In 1994, Conway told writer Rider McDowell, “I believe as I always have that the Zodiac was Arthur Leigh Allen,” and stated, “If Allen were alive today, we would file charges against him as the Zodiac.” Jim Lang, then Chief Deputy District Attorney for Solano County, also told McDowell, “If things had continued to develop against Allen, we would have filed charges.”
While the statements of both Lang and Conway were often cited by Allen’s accusers, the statements of Lang’s superior, District Attorney Mike Nail, appeared to contradict the claim that Allen would have been charged in the Zodiac case. In August of 1991, Nail told a reporter for The Vallejo Times Herald, “It’s unlikely charges will be pressed against (Allen) in connection with the mysterious killings. I really suspect that nothing’s going to come of it.” At the time that Lang made this statement, most of what has been considered to be the damning evidence against Allen was known to Vallejo authorities.

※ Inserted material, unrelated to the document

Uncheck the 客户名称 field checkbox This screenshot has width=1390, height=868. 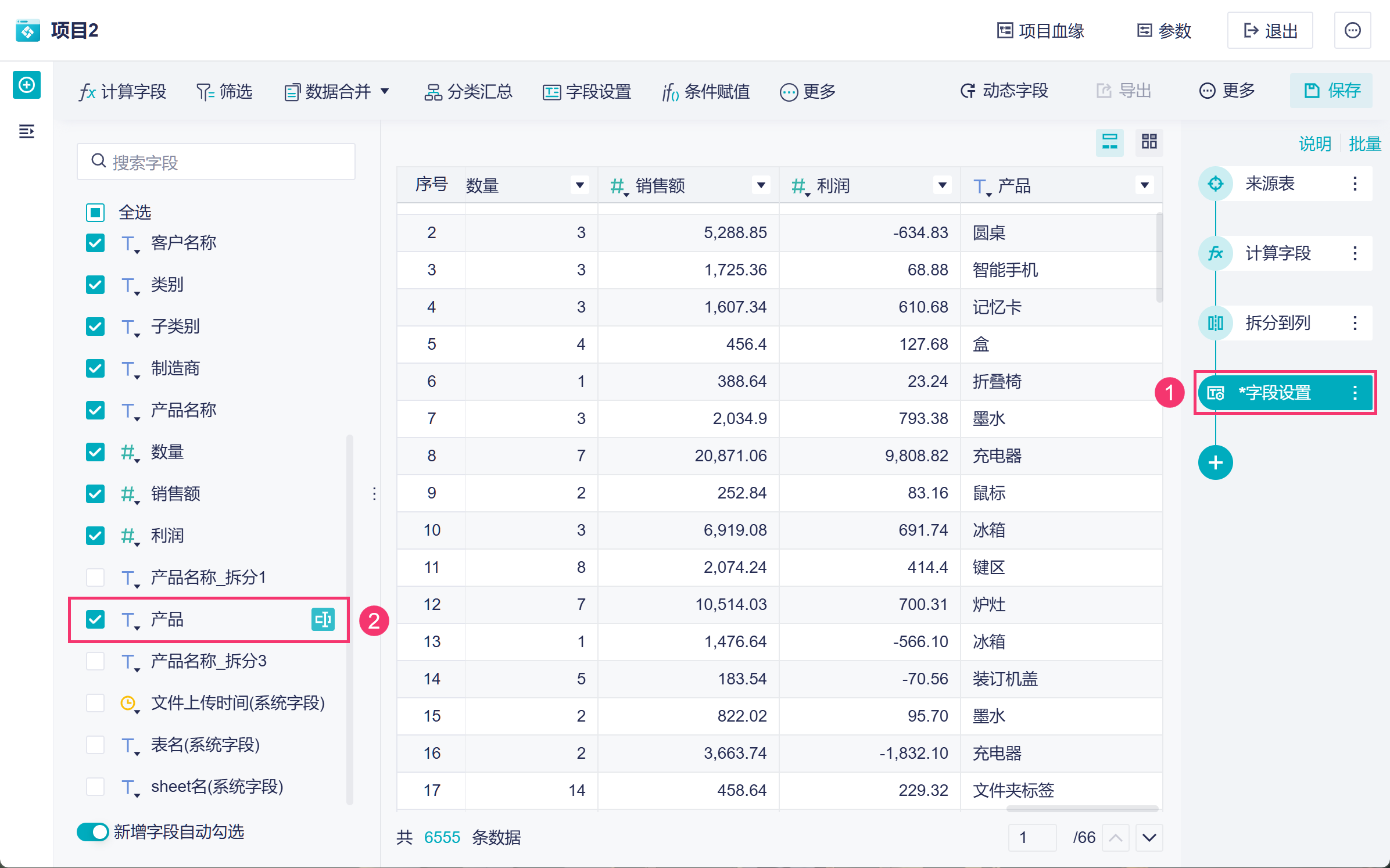click(95, 243)
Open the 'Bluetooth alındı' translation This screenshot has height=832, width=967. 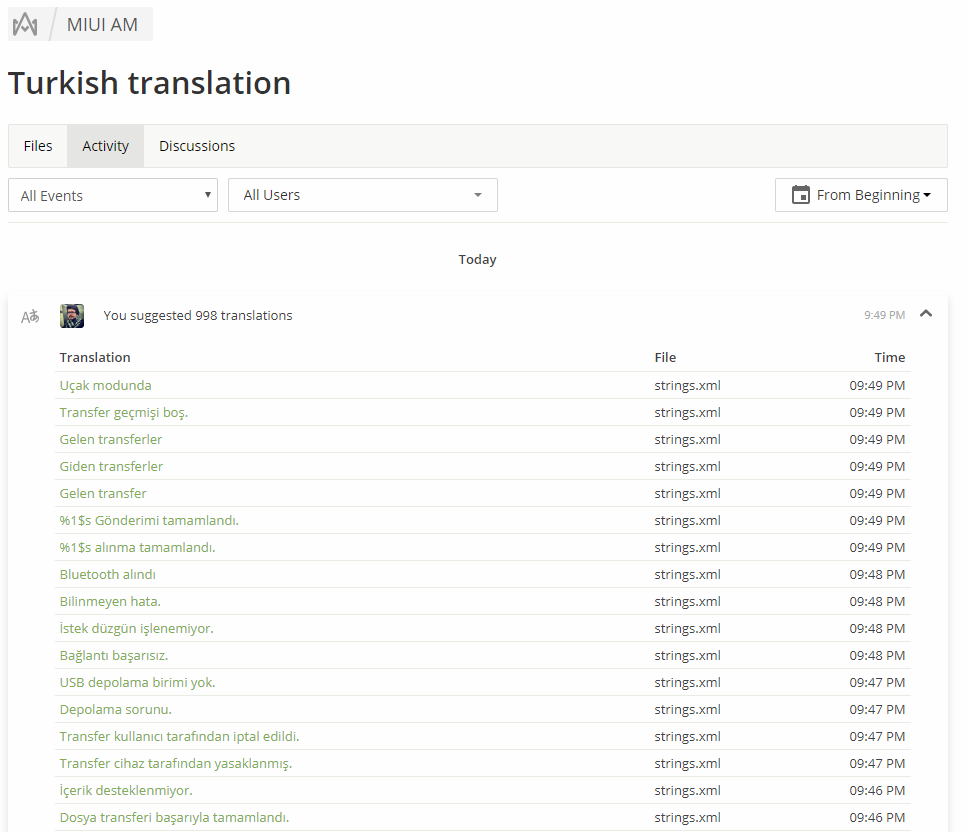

Speculation concerning Allen’s possible guilt only increased in the years after his death, despite the apparent lack of any evidence to connect him to the Zodiac crimes. Unable to defend himself from the grave, Allen had now become “the man who most detectives believed was the Zodiac” an epitaph which might just as well have been engraved on his tombstone.
Fingerprint comparisons, palm print comparisons, handwriting comparisons, and DNA comparisons appear to exonerate Allen, and more than three decades of investigation by police, the media and amateur sleuths failed to produce any credible evidence to link the so-called “prime suspect” to the Zodiac crimes.
Allen had professed his innocence and stated, “I’m not the damn Zodiac.” Had he lived to stand trial, it is quite possible that a jury would have believed him.